For the last several years my wife, Cheryl, our Golden Retriever, Powell, and I have been fortunate enough to spend a couple of great weeks in Acadia National Park in Maine. Our National Park system is probably one of President Theodore Roosevelt’s greatest accomplishments. The impact he had on the national park system went beyond his two terms in office – all in all, he had directly contributed to the creation of five national parks, four big game refuges, fifty-one national bird reservations, and the National Forest Service.
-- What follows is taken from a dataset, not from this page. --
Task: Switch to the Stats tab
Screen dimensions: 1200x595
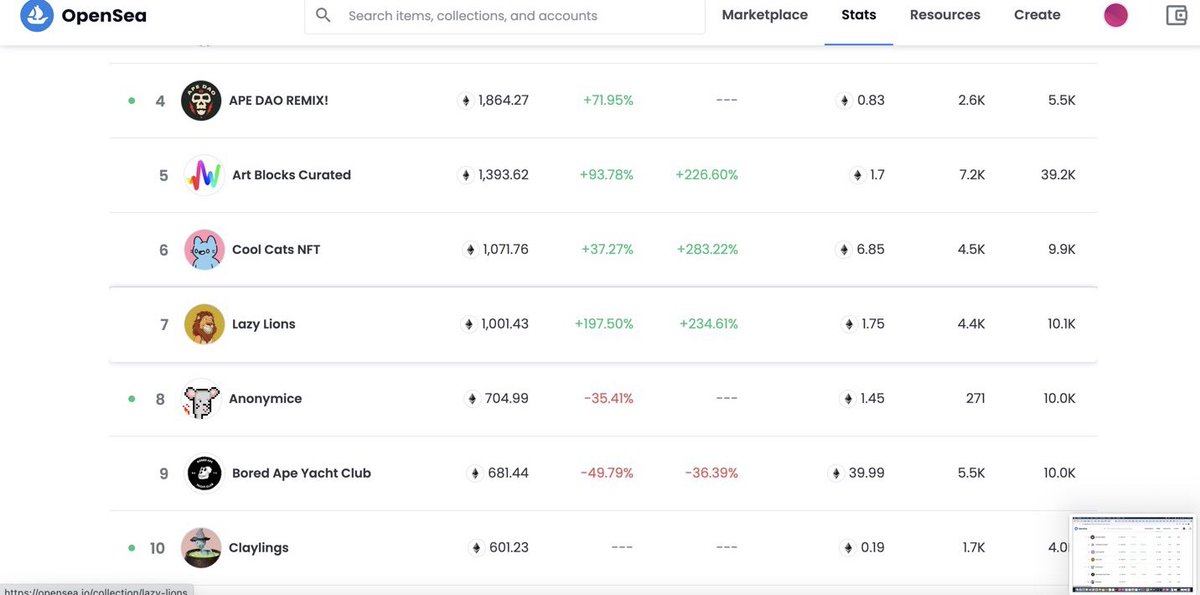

Roosevelt and before him, John Muir, advocated for the sustainable use of the nation’s natural resources and the protection of our natural resources at a time when they were under severe pressure from industrialists.
Acadia is a patchwork of nearly 50,000 acres pieced together since 1919 from private landowners. It’s classic Maine – low-bush blueberries, rocky coast line, lobster at $3.99/lb. and the first place on the East Coast to see the sunrise. The park got a huge boost in 1933 thanks to the work of thousands of young men working as part of the Civilian Conservation Corp. We walk and hike on the legacy of their hard work as they created miles of roads, hiking trails, several camp grounds and the famous carriage roads.
We typically visit Acadia in October when the weather is generally still good (although we can have a couple of 45-degree mornings), the leaves are just beginning to turn and the crowds are all but vanished. At this time of year, the park is just starting to receive cruise ship passengers docking in Bar Harbor, however these folks generally don’t hike or leave the bus excursions. I suspect the park can get busy in the summer given its proximity to Boston and other East Coast cities. One of the park’s major features is its 27-mile Park Loop Road taking drivers to every scenic overlook and trail head – a great drive in the fall but, I bet, a gridlock in July.
We’re obviously fans and have already signed up for another two weeks next year. It’s an 8-hour drive from Stamford but worth every mile. If you have never visited one of our national parks, put Acadia on your list. It may not rival Yellowstone or the Grand Canyon but, I believe, it has its rightful spot on the list of places every American should visit.